Resume en dos oraciones el texto sobre Fante y Bunker Hill.

→ **TEXTO DE ORIGEN**:
——————
Fante era incapaz de perdonarse a sí mismo que sus escarceos con el poco gratificante mundo del celuloide hubiesen acabado por borrarle de la memoria colectiva. Necesitaba reconocimiento, y solo le llegó —tarde— gracias a la influencia de aquel loco borracho de alcohol y éxito que, después de leer “Pregúntale al polvo”, se había mudado al barrio de Bunker Hill.

Cuando se vieron por última vez, Fante preguntó a Pleasants por Black Sparrow, la editorial de Martin, que ya había publicado sus dos primeras novelas, “Espera a la primavera, Bandini” y “Pregúntale al polvo”, y algunas de sus obras inéditas hasta entonces, como “La Hermandad de la Uva” o “Sueños de Bunker Hill”.

—¿Tú crees que me darían un adelanto?

Pleasants se rio, claro. ¿Qué otra cosa podía hacer? Aunque no lo sabía, al pobre Fante le quedaban días de vida, pero él seguía pensando en escribir y cobrar por ello. Se veía con fuerzas para seguir haciéndolo.

Aquel invierno empezaba a parecerse a un otoño a deshora. Un espejismo.

4

Fante murió a medio recuperar. Pero Bunker Hill lo hizo antes que él. Veinte años antes, si la cifra importa. Los escenarios que Bandini recorre por última vez en “Sueños de Bunker Hill” solo perduraban ya en su memoria reseca. La tienda de Goodwill, por ejemplo, acabó convirtiéndose en una iglesia. El Follies, en un aparcamiento. Y así todo lo demás, hasta acabar siendo el amasijo de cristal y cemento que es hoy. La famosa colina que daba nombre al barrio desapareció para dar paso a una colonia de más de siete mil apartamentos. El que fuera uno de los primeros suburbios de Los Ángeles terminó desvaneciéndose, igual que un mal sueño.
——————
→ **CONJUNTO DE REGISTROS**:

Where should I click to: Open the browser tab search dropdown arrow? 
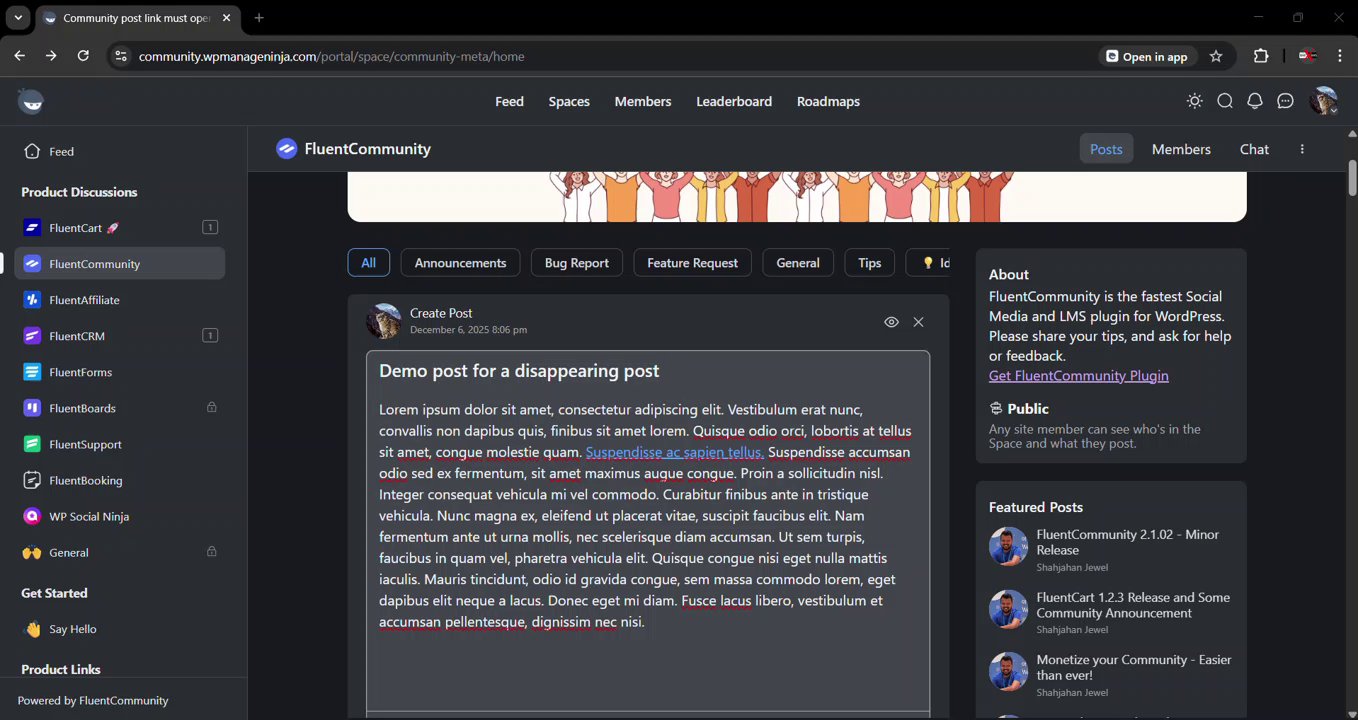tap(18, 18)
——————
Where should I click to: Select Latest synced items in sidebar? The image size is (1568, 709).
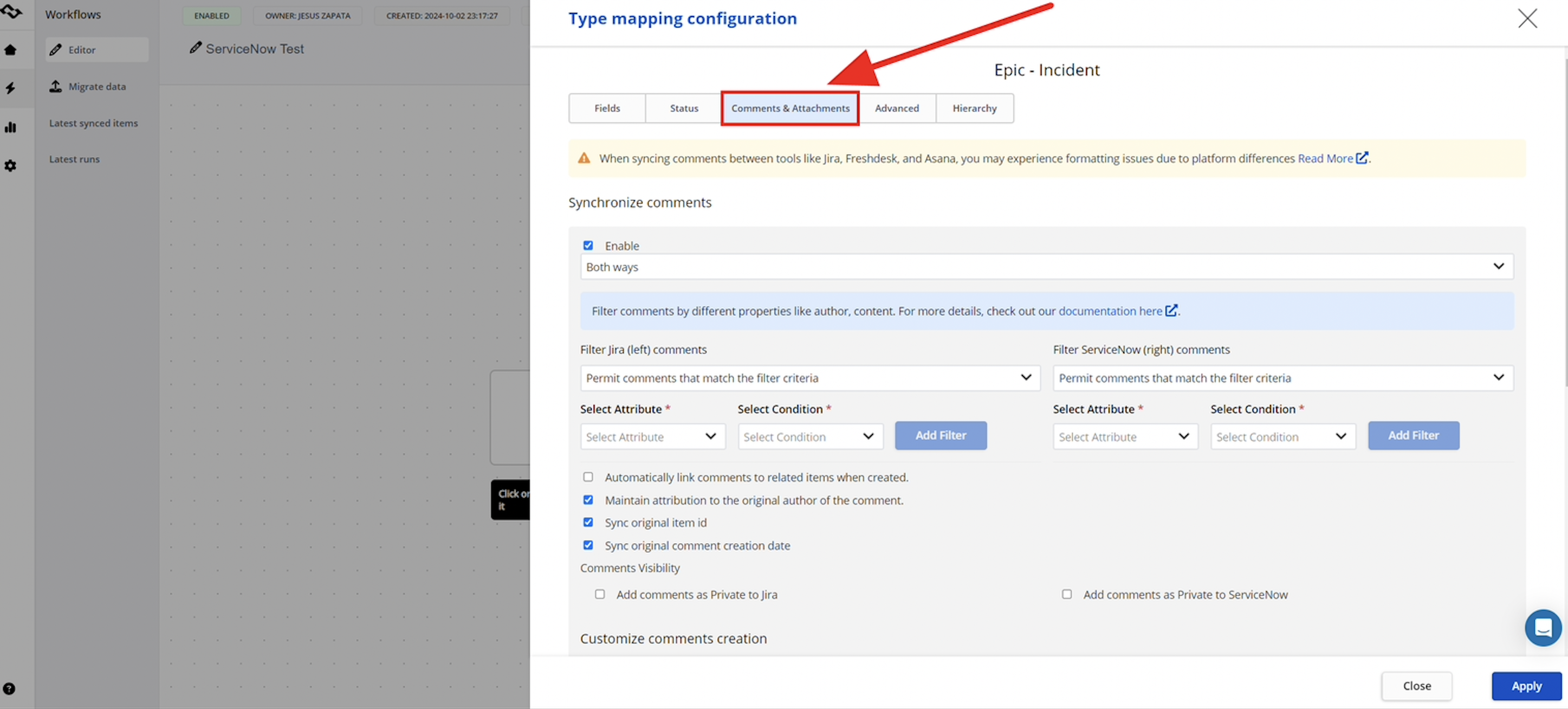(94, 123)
——————
→ **EJERCICIO RESUELTO**:
Fante no se perdonaba que su paso por el cine lo hubiera borrado de la memoria colectiva y obtuvo un reconocimiento tardío, pero, aun con pocos días de vida, seguía pensando en escribir y cobrar por ello, tanto que preguntó a Pleasants si Black Sparrow le daría un adelanto. Bunker Hill había desaparecido veinte años antes que él: sus escenarios se convirtieron en otras cosas, como una iglesia o un aparcamiento, y la colina dio paso a una colonia de más de siete mil apartamentos.